Trying to stay on track is hard even under perfect conditions. Just one bad day can completely sidetrack you and the next thing you know, you are demolishing a whole pizza and guzzling two-liter bottles of pop on your sofa. Don’t do this to yourself! It’s easy to let a bad day break you out of the habit of working out or dieting if you let it. This is where your dedication, hard work, and real, achievable goals come in to play. You can do this. You can get right back on track, and you can also find ways to save yourself before that next bad day threatens your progress.


Using Your Workouts to Vent Frustration

Whether you stomp off down a forest path and get lost in nature for an hour, or head to the gym to lift up all of the heavy things to the beat of heart thumping, bass-heavy music, your workout can be the perfect antidote to whatever is bothering you. The benefits are nearly immediate and can include:

  • Clearer thinking
  • Reactivated motivation
  • New goals to work toward

Your mood will improve as your body releases endorphins, no matter what type of exercise that you do, as long as you enjoy it. However, studies have found that working out in nature can have more positive benefits over working out indoors. Those benefits included:

  • Increased energy
  • Decreased feelings of tension, confusion, anger, and depression

This study also found that people who worked out outdoors were more likely to enjoy themselves so much that they would do it again. That is key to getting to a consistent workout routine: the ability to find something that you enjoy enough to come back to time and time again.


Learning to Roll with the Punches When Things Get Bad

The saying, “Suck it up, buttercup,” is meant to be inspirational, but it may backfire. There are times when you should not “suck it up,” especially if you are sick or you are injured. That does not mean you get to binge watch your favorite show and eat cookies all day, either. Your body needs time to rest and recover, but it also needs good food to help fuel that recovery as well as some movement to help prevent other issues from cropping up. Here is where the word “moderate” and the term “modification” should become part of your lexicon.

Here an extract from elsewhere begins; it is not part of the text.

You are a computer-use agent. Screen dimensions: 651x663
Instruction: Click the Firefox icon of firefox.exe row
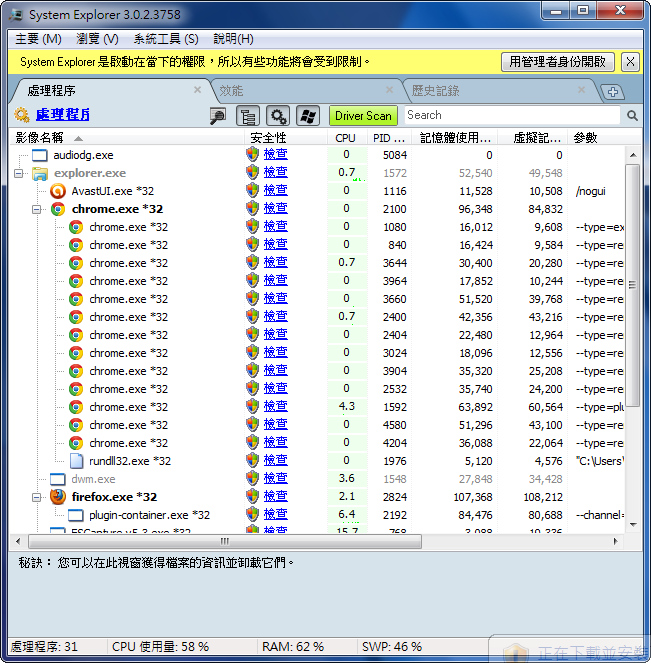coord(57,497)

Instead of going full force on those days, maybe you take things a little easier. If your upper body is injured, then work legs that day or do something easy, like a gentle run. If you are feeling a little under the weather do something that may help. For instance, if someone is congested, they can try a few minutes in Downward Facing Dog pose which may help them to breathe easier and feel better. The exceptions here:

  • Do not work out if you have a fever or are vomiting
  • Do not work out if you have a serious injury or are wearing a cast of any kind
  • Do not work out if your doctor has recommended that you take it easy.

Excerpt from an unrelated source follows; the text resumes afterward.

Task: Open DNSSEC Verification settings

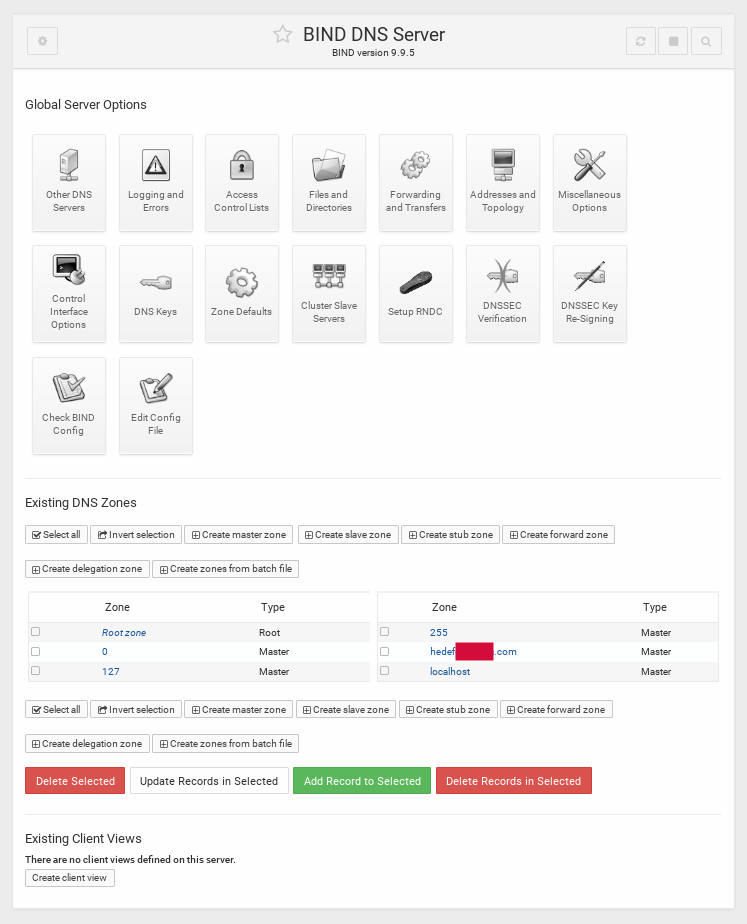Action: tap(502, 293)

And when you do work out, practice some safety precautions if you know that you have had previous injuries. During this time, you should focus on your overall nutrition and tighten up your meal plan so that you are fueling your body correctly and not just indulging yourself. You might also want to look into meditating as a light, spiritual activity to help you relax and deal with negative energy.


Setting a Good Work Ethic

Like anything, working out and dieting can become tedious. You know that you need to do it, but you sometimes just do not want to. It might be the same way you feel about your job. Some days you just have to drag yourself to that office, and you hate every second that you are there, but you show up, you do your work, and eventually, you get rewards like a new car or a trip to Italy. Giving yourself an achievable goal helps with work and it will help with working out.

If you tend to quit as soon as things get difficult, then pre-plan for that. Write down every possible excuse you can think of for why you ate crappy food or why you skipped another workout. For every excuse, write down at least two ways to counteract it.

Example: your excuse is that you don’t really have time to work out for an hour a day. If your goal is one hour, then break it into three, twenty-minute sessions instead. If you tend to get too busy to eat properly, then either take advantage of a meal delivery system or meal prep. Take a day, plan out all of your meals, cook the foods and then package and label them. When you get ready for work, grab that day’s lunch container, and that excuse is dead in the water. Making that extra effort on one day eliminates all of the worry and the excuses for the entire rest of the week. You stay on track, and you hit your goals faster.


How Growing a Garden Can Help You Stay Motivated

Eating healthy may not be the easiest thing to do. It is often not the cheapest thing to do, either. Growing a garden can help not only with keeping you on track with your eating plan, but also giving you the motivation to do more things outdoors. Gardening is an excellent exercise, especially if you have to start it from scratch. The literal fruits (and vegetables) of your labor are right there in front of you. Growing your own food is rewarding and will invite you to try your hand at growing new things and may expand your tastes as well.

You may be inspired to start cooking with the foods from your garden which is another way to increase your healthy food intake and keep yourself on track. You may even learn how to make some of your favorite foods into healthier versions so that you can enjoy them while still meeting goals. One bad day is just that: a bad day. Don’t let it ruin your progress.